Definition
Let $\mathcal{T}$ be the family of subsets $T$ of $S=\bigcup_{n\geq 1}\mathbb{N}^n$ such that $\sigma \mathord{\upharpoonright} k\in T$ whenever $\sigma\in T$ and $1\leq k\leq \#(\sigma)$. Menbers of $\mathcal{T}$ are often called trees.
For $T\in \mathcal{T}$, set $\partial^0T=T, \partial T=\{ \sigma: \sigma\in S, \exists i\in \mathbb{N}, \sigma^\frown i\in T\}$ and $\partial^\xi T=\partial(\cap_{\mu<\xi}\partial^\xi T)$ for $0<\xi<\omega_1$.
The rank of a tree $T$ is the first ordinal $r(T)<\omega_1$ such that $\partial^{r(T)}T=\partial^{r(T)+1}$.
Question
After making some examples, I expected the rank of a tree to be a natural number or $\omega$. Is this correct?
I am unfamiliar with ordinal numbers and cannot give a proof or a counterexample.

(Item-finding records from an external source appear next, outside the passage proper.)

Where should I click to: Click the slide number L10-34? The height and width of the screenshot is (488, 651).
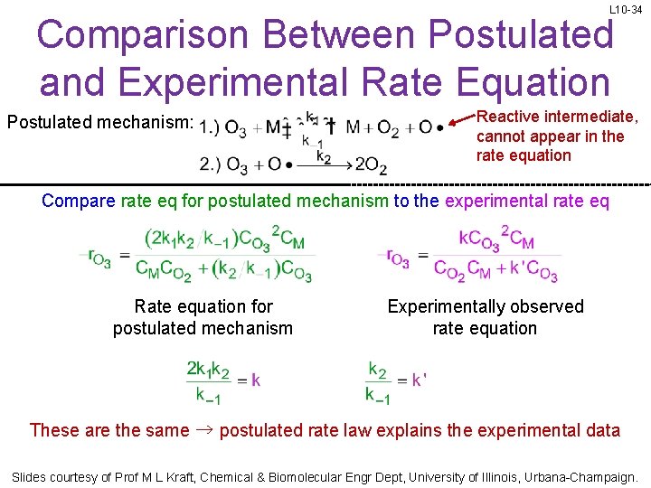click(627, 9)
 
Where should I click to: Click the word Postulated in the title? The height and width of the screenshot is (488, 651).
click(522, 35)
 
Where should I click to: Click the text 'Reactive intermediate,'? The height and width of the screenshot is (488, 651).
click(557, 117)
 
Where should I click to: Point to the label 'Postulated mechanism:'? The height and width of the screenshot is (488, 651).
click(100, 122)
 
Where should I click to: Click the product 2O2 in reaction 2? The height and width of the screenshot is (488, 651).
click(371, 164)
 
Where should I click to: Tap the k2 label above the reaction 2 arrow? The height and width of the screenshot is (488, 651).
click(323, 155)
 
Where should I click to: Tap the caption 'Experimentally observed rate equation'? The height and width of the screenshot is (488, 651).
click(486, 317)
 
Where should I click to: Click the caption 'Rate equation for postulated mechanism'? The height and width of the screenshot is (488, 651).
click(203, 317)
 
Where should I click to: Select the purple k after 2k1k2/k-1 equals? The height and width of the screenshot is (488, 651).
click(256, 380)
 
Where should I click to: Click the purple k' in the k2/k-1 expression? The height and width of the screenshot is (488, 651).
click(419, 380)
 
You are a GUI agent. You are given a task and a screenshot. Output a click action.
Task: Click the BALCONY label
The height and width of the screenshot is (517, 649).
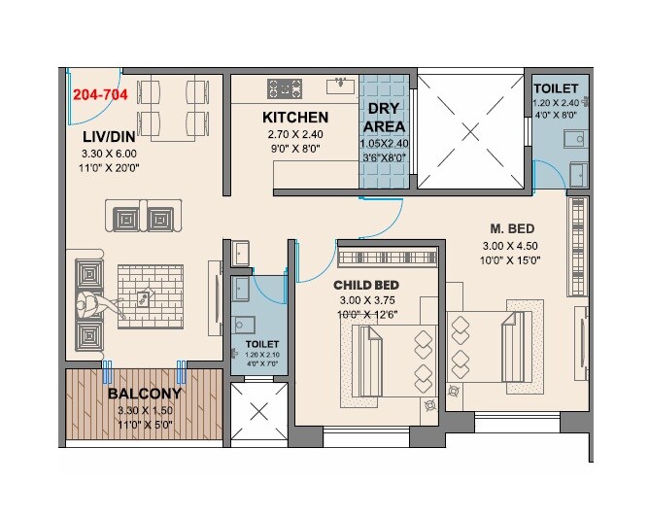point(145,394)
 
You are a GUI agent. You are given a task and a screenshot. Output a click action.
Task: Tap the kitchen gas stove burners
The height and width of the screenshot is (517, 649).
point(285,88)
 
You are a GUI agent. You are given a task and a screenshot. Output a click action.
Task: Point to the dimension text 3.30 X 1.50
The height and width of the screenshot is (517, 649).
point(145,410)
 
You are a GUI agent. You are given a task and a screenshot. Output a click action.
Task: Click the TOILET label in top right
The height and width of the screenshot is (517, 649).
point(556,88)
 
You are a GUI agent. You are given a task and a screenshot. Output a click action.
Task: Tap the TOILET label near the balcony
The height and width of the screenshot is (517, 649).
point(261,344)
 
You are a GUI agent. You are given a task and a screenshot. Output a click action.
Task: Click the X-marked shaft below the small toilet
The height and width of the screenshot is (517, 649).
point(259,411)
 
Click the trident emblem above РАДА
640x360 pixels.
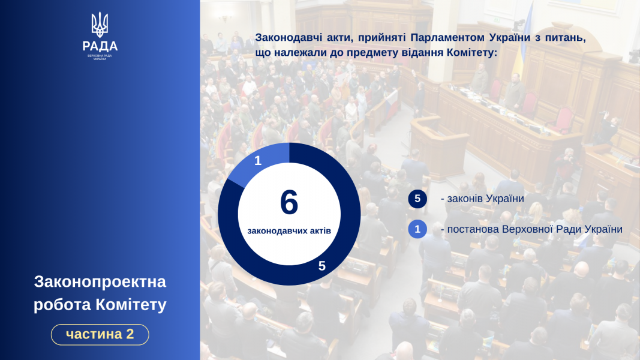[x=100, y=25]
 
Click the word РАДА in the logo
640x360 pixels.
[x=100, y=46]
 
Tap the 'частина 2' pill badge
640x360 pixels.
[x=100, y=334]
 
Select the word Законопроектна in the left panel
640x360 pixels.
[x=100, y=281]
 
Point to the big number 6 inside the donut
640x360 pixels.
[x=289, y=202]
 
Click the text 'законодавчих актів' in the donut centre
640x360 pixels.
[x=289, y=231]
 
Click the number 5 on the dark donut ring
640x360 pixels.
[x=322, y=266]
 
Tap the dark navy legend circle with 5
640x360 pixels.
[x=417, y=199]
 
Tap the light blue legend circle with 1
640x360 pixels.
[x=417, y=229]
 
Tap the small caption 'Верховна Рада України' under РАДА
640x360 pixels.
[x=100, y=57]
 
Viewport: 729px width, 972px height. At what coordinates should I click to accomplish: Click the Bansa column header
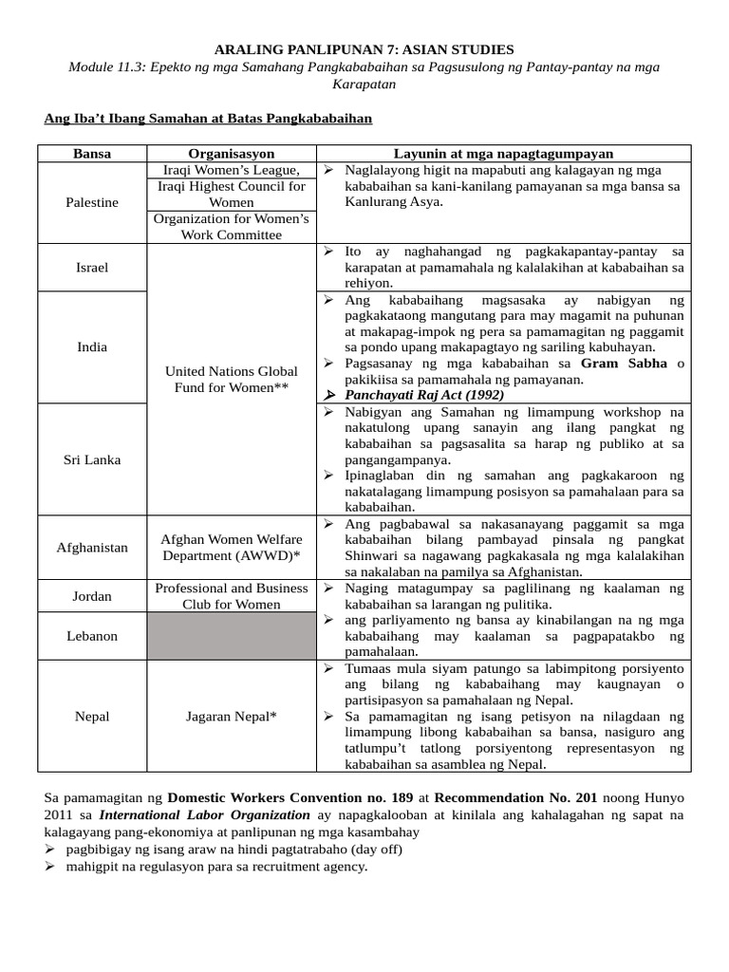pyautogui.click(x=92, y=154)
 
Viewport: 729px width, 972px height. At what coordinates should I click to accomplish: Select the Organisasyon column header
pyautogui.click(x=232, y=154)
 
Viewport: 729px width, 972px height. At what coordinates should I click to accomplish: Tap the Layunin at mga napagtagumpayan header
pyautogui.click(x=503, y=154)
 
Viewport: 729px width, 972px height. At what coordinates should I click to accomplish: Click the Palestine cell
pyautogui.click(x=92, y=202)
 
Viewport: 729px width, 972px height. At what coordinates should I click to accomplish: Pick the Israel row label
pyautogui.click(x=92, y=267)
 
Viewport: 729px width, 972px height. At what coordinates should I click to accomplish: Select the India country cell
pyautogui.click(x=92, y=346)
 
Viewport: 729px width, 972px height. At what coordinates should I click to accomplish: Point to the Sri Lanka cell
pyautogui.click(x=92, y=459)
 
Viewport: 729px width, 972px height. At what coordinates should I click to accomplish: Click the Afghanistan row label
pyautogui.click(x=92, y=548)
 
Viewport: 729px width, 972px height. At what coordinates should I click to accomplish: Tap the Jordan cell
pyautogui.click(x=92, y=596)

No, the rank of a tree can be an arbitrarily large countable ordinal. A useful construction here is the following: given a well-ordering $\triangleleft$ on a set $X$ of natural numbers, we can form the tree $T_{X,\triangleleft}$ of $\triangleleft$-descending sequences through $X$. The rank of $T_{X,\triangleleft}$ is "more-or-less" (exercise: compute the exact relationship!) the unique ordinal to which $(X,\triangleleft)$ is isomorphic.